[[ DATA EXCERPTS, beginning ]]
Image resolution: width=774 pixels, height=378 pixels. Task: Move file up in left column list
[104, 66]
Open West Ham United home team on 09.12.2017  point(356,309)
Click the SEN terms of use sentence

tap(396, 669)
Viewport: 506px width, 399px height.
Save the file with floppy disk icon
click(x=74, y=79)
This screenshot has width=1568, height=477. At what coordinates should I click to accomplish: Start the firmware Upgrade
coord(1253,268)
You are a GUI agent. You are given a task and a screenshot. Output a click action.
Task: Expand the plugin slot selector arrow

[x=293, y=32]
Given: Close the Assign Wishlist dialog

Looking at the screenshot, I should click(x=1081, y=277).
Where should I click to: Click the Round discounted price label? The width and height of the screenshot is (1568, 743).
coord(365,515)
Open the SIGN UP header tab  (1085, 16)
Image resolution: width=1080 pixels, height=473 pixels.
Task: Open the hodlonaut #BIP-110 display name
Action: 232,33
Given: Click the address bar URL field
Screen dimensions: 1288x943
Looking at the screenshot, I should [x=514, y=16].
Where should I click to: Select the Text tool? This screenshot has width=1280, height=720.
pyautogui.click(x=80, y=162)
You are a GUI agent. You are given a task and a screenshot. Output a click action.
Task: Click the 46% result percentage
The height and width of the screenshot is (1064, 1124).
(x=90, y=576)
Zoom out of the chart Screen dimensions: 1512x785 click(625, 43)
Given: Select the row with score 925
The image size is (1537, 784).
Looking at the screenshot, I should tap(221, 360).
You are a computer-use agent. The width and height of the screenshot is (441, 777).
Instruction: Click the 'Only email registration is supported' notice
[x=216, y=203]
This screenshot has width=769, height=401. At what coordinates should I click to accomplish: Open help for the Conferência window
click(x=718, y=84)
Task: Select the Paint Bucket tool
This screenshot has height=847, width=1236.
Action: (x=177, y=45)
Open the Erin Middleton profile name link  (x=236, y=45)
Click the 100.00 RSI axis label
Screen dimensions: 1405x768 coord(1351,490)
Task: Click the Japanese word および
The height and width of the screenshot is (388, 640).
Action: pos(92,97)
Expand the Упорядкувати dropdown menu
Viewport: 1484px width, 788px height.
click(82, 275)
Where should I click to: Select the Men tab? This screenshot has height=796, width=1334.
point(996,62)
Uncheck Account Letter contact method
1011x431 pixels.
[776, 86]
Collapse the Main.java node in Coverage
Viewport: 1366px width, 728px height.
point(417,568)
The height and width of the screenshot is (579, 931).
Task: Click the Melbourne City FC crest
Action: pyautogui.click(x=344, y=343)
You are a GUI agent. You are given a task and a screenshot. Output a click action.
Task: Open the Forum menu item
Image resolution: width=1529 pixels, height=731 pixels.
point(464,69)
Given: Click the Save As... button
[[ DATA EXCERPTS, end ]]
Return a faithful copy of all the records above.

RESPONSE TO THIS EXERCISE.
Image resolution: width=774 pixels, height=378 pixels. Task: Move file up in left column list
[104, 66]
Open West Ham United home team on 09.12.2017  point(356,309)
Click the SEN terms of use sentence

tap(396, 669)
Viewport: 506px width, 399px height.
Save the file with floppy disk icon
click(x=74, y=79)
This screenshot has width=1568, height=477. At what coordinates should I click to accomplish: Start the firmware Upgrade
coord(1253,268)
You are a GUI agent. You are given a task and a screenshot. Output a click action.
Task: Expand the plugin slot selector arrow

[x=293, y=32]
Given: Close the Assign Wishlist dialog

Looking at the screenshot, I should click(x=1081, y=277).
Where should I click to: Click the Round discounted price label? The width and height of the screenshot is (1568, 743).
coord(365,515)
Open the SIGN UP header tab  (1085, 16)
Image resolution: width=1080 pixels, height=473 pixels.
Task: Open the hodlonaut #BIP-110 display name
Action: 232,33
Given: Click the address bar URL field
Screen dimensions: 1288x943
Looking at the screenshot, I should [x=514, y=16].
Where should I click to: Select the Text tool? This screenshot has width=1280, height=720.
pyautogui.click(x=80, y=162)
You are a GUI agent. You are given a task and a screenshot. Output a click action.
Task: Click the 46% result percentage
The height and width of the screenshot is (1064, 1124).
(x=90, y=576)
Zoom out of the chart Screen dimensions: 1512x785 click(625, 43)
Given: Select the row with score 925
The image size is (1537, 784).
Looking at the screenshot, I should tap(221, 360).
You are a computer-use agent. The width and height of the screenshot is (441, 777).
Instruction: Click the 'Only email registration is supported' notice
[x=216, y=203]
This screenshot has width=769, height=401. At what coordinates should I click to accomplish: Open help for the Conferência window
click(x=718, y=84)
Task: Select the Paint Bucket tool
This screenshot has height=847, width=1236.
Action: (x=177, y=45)
Open the Erin Middleton profile name link  (x=236, y=45)
Click the 100.00 RSI axis label
Screen dimensions: 1405x768 coord(1351,490)
Task: Click the Japanese word および
The height and width of the screenshot is (388, 640).
Action: pos(92,97)
Expand the Упорядкувати dropdown menu
Viewport: 1484px width, 788px height.
click(82, 275)
Where should I click to: Select the Men tab? This screenshot has height=796, width=1334.
point(996,62)
Uncheck Account Letter contact method
1011x431 pixels.
[776, 86]
Collapse the Main.java node in Coverage
Viewport: 1366px width, 728px height.
point(417,568)
The height and width of the screenshot is (579, 931).
Task: Click the Melbourne City FC crest
Action: pyautogui.click(x=344, y=343)
You are a GUI agent. You are given a task and a screenshot. Output a click action.
Task: Open the Forum menu item
Image resolution: width=1529 pixels, height=731 pixels.
point(464,69)
Given: Click the Save As... button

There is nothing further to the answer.